To ease growing fears over student safety in schools, parents in the Indian capital of New Delhi will soon be able to watch their children throughout the school day on their phones.

The change is part of fresh security measures put in place by the state following several recent cases of violence – one involving the death of a seven-year-old and another, the rape of a five-year-old girl.

In response to the incidents, Delhi’s Chief Minister Arvind Kejriwa announced that live CCTV cameras would be installed in schools so that parents could check up on their children at any time of the day.

The cameras are expected to be operational within three months.

In September 2017, seven-year-old Pradyuman was reportedly found dead with his throat slit inside his school bathroom at the Ryan International school in Gurugram, near New Delhi, according to Sputnik News. Several days later, a five-year-old girl was reportedly raped in a school just east of the capital.

Another incident took place last week in the neighbouring state of Uttar Pradesh. Another seven-year-old student was allegedly found stabbed and bleeding inside a school.

According to Sputnik News, the boy told authorities a senior student took him into the bathroom, thrashed him, and then stabbed him with a knife. He is now said to be in critical condition.

“This will make the whole system transparent and accountable. It will ensure safety of kids,” Arvind tweeted on the CCTV plan.

Delhi’s Rural Development Minister Gopal Rai said the system is a revolutionary step for the safety and security of children.

“It’s a great initiative of the Delhi government. It will help in improving studies through transparency and accountability as parents can watch their children as well as the teachers,” Gopal Rai told the publication.

“Further, it will strengthen safety and security of the students which is now a core concern for parents especially after the Ryan School incident. In fact, Delhi government schools could become a model which other state government schools can replicate.”

Some parents in India have welcomed the announcement.

Uma Thakur, whose daughter is five told The Guardian: “It’s a good thing. We have to know what our children are doing there all day. There are rape cases, murders. These things are happening in schools everywhere. Every parent is worried.”
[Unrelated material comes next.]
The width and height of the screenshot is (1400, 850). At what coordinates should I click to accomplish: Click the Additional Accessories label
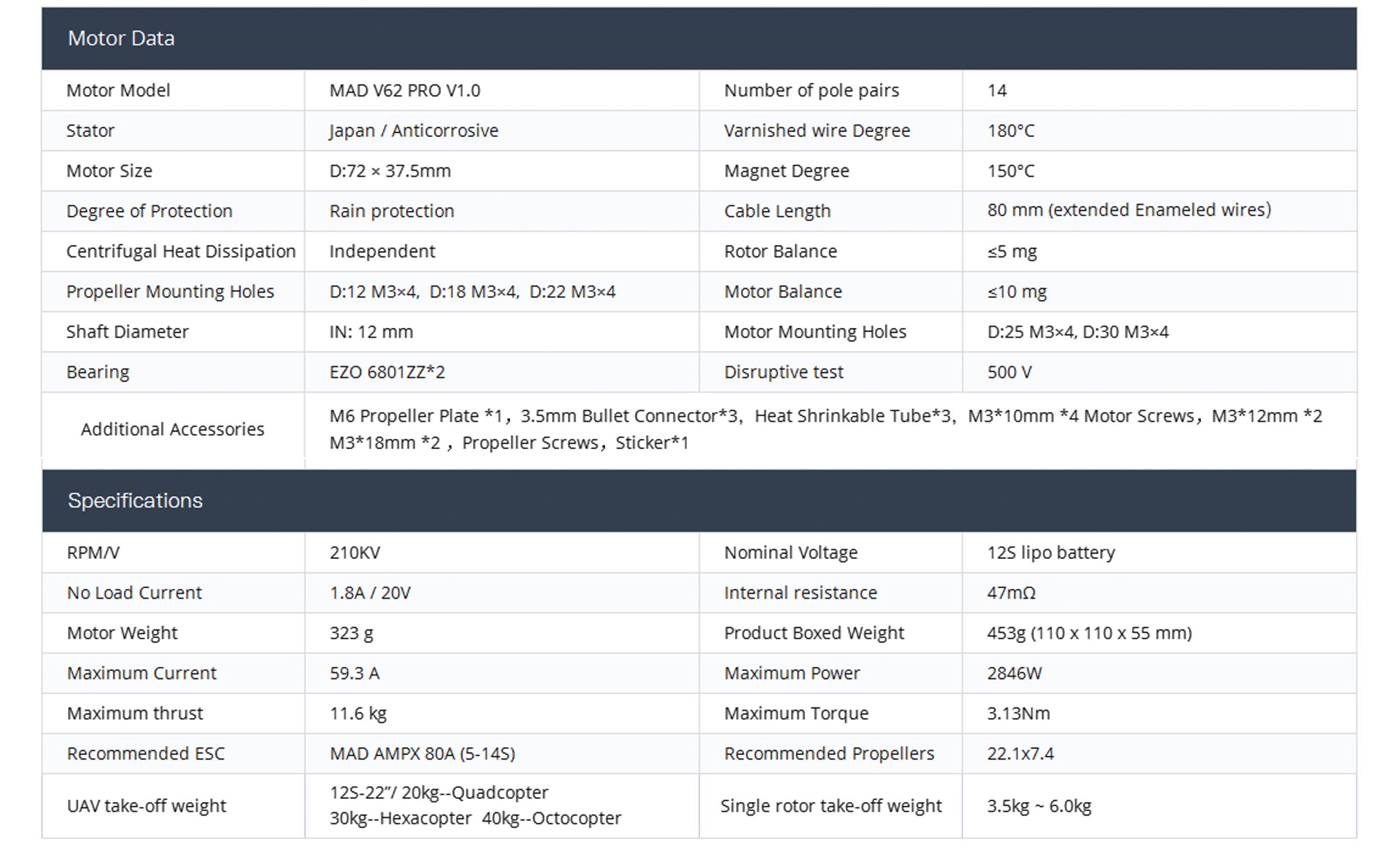click(172, 429)
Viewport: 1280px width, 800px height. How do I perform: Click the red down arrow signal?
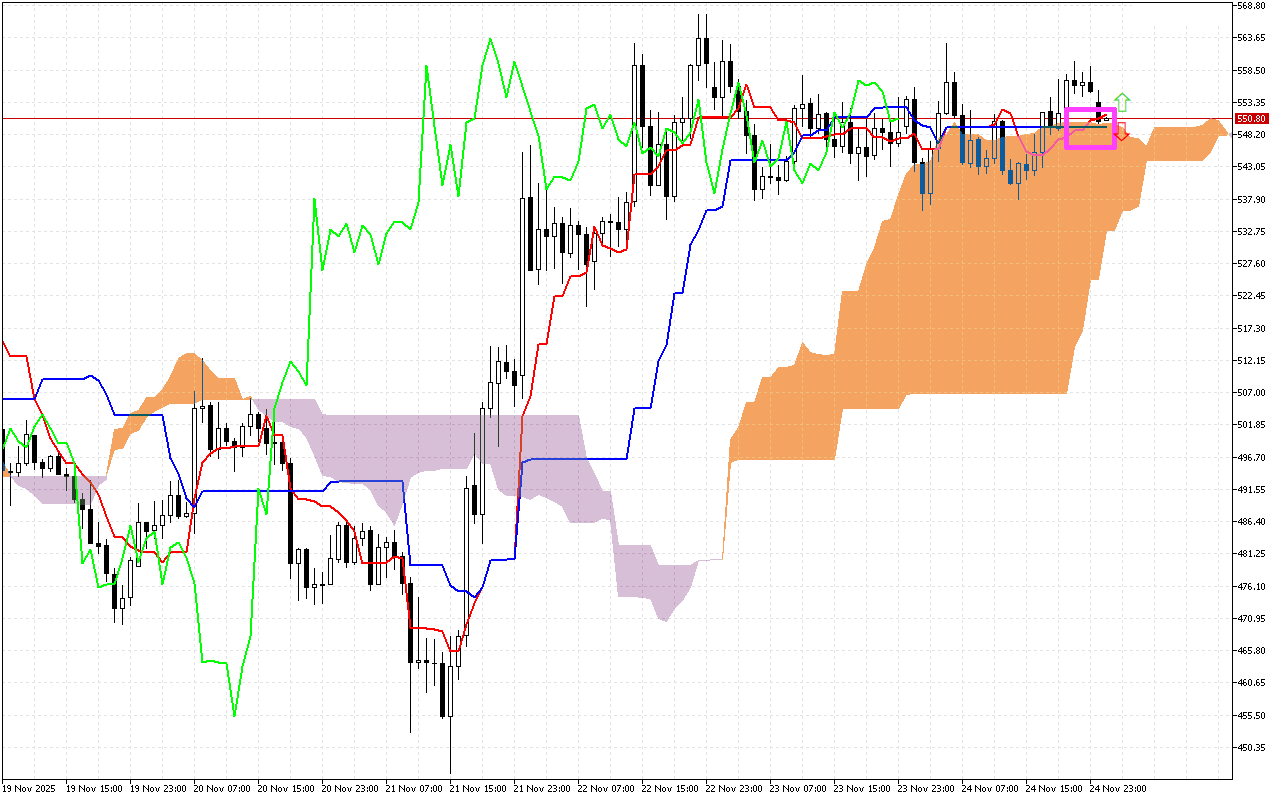(1122, 132)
However, the initiative has also sparked concerns for the privacy of school children and teachers, with some suggesting it to be the beginning of a dystopian future for India.

Meeta Rai, the principal of Delhi Public School, Indirapuram, told The Wire: “In my school, we have over 300 CCTV cameras but not one in a classroom. We do not want teachers to be burdened while teaching. Constant monitoring can turn them into nervous wrecks.”

She thinks that monitoring students can be beneficial but there is no need for the teachers to ever be recorded.

“If the cameras are installed strategically, from the reactions of children you can still know how a class is being conducted,” she said.

The live streaming of classrooms has been implemented elsewhere in Asia, including in China. This move was brought in to encourage better behaviour among students, as students feared their parents could be watching them.

Officials were criticised, however, for allowing the live streaming of classrooms in China over fears that constant paranoia might psychologically affect students.

Although the justification for operating CCTV in schools in India is for the safety of children rather than to instil fear, some have suggested that the psychological effect may be equally as damaging.

A lawyer, identifying himself as Apar, stated that “a real-time video tracker in schools will lead to policing of children not only to prevent crimes but their moral choices and behaviour. Eg. social interactions (“stay away from X kid”). It will condition children into fearful clients not full individuals,” reported The Wire.